What you will do
Among the lines below, return each one that contains the word "timeline".

---------- Raw data

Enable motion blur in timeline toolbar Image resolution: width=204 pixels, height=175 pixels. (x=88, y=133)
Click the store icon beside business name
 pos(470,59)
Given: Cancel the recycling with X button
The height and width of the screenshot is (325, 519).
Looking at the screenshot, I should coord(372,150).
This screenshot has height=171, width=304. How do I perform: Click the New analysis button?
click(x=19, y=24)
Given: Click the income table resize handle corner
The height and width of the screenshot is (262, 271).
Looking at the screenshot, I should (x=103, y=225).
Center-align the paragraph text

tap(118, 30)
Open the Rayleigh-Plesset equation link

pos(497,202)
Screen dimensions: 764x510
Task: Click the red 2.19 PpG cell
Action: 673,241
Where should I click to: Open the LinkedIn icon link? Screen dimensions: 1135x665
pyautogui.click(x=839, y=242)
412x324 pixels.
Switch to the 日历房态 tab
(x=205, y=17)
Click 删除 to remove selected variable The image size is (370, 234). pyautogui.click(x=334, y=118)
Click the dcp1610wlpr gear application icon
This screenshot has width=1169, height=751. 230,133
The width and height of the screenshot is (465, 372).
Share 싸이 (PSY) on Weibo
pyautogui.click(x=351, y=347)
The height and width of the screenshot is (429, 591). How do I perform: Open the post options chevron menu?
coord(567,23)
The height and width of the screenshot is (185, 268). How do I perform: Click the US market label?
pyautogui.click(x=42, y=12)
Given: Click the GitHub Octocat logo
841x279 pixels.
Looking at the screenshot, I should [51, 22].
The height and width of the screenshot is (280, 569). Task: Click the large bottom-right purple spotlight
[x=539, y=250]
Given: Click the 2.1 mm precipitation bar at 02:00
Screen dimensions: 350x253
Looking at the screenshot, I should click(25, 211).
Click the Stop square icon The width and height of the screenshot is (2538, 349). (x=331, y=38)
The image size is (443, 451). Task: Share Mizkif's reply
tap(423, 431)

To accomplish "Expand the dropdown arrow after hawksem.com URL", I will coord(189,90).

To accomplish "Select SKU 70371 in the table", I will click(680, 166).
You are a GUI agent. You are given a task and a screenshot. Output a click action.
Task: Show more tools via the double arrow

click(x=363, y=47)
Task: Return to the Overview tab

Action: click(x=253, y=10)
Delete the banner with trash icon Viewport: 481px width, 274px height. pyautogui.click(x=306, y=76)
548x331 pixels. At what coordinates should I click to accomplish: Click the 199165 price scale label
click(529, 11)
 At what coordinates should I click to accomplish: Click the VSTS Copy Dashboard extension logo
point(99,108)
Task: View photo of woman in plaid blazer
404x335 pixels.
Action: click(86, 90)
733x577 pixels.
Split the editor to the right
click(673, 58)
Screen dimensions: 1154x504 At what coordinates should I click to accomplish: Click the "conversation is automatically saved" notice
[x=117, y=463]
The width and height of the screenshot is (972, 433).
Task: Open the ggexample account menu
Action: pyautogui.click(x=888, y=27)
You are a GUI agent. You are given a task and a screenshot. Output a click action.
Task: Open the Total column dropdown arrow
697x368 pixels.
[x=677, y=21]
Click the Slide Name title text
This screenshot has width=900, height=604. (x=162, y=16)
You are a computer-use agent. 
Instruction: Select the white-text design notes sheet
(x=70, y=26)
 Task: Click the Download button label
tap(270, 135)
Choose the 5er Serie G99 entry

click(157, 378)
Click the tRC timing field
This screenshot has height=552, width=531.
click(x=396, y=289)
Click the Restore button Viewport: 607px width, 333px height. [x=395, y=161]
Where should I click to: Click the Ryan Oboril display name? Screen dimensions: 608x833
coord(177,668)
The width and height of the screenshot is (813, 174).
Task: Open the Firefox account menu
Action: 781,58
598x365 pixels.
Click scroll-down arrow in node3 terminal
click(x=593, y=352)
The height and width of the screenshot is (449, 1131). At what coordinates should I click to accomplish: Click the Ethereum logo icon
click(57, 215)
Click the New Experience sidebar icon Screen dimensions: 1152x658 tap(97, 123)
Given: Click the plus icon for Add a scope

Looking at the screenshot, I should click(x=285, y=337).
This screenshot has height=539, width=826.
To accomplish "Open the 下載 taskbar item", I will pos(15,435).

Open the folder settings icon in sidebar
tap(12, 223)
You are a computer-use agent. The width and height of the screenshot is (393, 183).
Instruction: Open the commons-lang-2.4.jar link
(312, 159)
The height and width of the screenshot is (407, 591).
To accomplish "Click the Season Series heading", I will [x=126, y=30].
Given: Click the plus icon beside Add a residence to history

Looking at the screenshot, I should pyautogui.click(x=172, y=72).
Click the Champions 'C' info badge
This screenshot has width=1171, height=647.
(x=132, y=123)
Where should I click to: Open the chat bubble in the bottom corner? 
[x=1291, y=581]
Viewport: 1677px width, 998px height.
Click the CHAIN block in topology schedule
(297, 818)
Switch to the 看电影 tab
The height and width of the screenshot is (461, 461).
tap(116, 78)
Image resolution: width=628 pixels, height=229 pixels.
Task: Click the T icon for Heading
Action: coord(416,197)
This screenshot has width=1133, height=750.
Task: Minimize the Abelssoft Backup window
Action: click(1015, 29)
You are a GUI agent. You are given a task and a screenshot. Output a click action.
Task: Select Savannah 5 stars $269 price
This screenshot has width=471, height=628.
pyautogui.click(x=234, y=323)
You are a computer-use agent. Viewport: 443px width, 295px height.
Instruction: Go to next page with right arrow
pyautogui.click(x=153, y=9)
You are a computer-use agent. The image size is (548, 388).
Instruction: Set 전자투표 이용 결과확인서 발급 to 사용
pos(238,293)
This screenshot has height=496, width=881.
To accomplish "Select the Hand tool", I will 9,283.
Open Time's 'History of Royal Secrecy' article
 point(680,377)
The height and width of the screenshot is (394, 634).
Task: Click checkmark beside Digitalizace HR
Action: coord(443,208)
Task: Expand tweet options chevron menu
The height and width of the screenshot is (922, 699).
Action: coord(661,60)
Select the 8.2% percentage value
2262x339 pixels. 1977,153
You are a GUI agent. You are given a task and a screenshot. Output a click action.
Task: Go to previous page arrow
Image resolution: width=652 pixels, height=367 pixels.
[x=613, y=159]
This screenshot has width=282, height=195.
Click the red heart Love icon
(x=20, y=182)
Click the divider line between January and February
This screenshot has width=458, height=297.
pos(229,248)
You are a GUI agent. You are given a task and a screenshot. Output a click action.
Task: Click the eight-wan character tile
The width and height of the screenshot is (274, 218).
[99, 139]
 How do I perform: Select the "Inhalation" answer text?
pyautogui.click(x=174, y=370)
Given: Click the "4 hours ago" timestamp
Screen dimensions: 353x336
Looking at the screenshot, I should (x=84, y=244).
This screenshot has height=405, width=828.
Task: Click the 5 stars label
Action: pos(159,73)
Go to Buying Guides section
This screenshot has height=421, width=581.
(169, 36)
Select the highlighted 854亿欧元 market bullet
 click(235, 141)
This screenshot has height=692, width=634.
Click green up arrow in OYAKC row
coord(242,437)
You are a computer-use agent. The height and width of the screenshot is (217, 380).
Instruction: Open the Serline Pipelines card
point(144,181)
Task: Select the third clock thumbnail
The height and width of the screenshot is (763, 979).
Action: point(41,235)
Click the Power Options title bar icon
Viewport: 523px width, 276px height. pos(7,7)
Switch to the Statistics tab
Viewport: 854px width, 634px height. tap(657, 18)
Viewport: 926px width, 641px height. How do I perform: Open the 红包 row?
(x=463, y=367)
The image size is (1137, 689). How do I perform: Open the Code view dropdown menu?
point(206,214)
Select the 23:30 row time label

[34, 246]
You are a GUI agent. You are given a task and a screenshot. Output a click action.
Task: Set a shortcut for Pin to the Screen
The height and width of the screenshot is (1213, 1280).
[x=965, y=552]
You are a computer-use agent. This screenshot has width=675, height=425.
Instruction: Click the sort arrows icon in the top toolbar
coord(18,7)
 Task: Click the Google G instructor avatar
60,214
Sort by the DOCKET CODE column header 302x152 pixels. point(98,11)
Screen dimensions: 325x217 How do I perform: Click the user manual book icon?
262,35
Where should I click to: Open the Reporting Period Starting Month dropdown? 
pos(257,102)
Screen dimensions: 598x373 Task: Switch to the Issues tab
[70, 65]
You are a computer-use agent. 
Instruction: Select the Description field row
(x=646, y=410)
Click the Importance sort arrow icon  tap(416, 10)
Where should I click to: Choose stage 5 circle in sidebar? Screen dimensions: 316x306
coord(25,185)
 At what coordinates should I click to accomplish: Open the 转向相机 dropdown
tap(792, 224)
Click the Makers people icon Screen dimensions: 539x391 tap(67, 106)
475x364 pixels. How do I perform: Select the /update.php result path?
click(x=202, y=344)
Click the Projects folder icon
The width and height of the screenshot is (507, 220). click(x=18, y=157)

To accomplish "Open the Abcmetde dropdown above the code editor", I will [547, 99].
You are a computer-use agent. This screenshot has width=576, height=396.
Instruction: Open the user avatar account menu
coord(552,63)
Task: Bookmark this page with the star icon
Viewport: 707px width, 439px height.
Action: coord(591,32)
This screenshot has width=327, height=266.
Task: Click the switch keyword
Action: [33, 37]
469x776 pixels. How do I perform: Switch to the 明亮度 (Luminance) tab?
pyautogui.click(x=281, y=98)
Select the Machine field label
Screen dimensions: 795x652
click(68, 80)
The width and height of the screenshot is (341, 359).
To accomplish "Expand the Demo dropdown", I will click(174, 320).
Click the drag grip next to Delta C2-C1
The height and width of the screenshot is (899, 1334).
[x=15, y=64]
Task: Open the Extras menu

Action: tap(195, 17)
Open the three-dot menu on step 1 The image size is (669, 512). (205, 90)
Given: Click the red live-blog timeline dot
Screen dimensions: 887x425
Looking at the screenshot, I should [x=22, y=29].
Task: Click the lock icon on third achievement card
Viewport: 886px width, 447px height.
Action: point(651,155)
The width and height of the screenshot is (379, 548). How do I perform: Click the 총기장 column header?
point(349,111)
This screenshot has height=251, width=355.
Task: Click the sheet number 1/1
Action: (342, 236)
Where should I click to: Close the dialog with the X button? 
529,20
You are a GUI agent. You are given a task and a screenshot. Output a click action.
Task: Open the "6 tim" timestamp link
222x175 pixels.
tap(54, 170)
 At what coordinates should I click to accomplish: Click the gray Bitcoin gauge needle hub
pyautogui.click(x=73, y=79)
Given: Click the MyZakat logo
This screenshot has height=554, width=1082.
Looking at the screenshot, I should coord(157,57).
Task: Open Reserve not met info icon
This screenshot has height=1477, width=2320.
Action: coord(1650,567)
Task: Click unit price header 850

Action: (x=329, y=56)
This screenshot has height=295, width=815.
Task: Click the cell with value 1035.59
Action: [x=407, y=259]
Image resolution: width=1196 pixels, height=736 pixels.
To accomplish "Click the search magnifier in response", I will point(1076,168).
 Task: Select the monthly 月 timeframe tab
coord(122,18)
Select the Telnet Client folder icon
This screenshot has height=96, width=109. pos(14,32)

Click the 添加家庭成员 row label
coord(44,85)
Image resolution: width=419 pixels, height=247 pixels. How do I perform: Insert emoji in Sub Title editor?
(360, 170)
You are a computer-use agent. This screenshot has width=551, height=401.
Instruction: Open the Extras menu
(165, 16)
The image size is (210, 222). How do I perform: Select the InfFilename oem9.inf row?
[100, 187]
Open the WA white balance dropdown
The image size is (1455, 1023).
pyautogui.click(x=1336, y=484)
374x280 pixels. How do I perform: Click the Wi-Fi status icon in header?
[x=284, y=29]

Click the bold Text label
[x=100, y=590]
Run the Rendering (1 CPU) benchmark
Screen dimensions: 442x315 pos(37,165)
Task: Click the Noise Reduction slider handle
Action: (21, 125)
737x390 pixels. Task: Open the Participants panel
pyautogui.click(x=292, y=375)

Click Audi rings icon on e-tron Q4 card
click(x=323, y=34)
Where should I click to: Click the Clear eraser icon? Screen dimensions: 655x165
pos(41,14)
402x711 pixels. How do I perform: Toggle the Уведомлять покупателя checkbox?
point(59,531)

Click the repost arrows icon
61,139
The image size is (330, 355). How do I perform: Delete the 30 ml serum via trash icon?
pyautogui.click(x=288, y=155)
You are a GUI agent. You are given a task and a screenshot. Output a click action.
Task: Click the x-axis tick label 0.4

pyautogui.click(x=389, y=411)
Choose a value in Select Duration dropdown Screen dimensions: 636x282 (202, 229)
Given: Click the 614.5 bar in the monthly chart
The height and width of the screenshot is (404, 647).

--------------------

Written solution
Enable motion blur in timeline toolbar Image resolution: width=204 pixels, height=175 pixels. (x=88, y=133)
Given: Click the red live-blog timeline dot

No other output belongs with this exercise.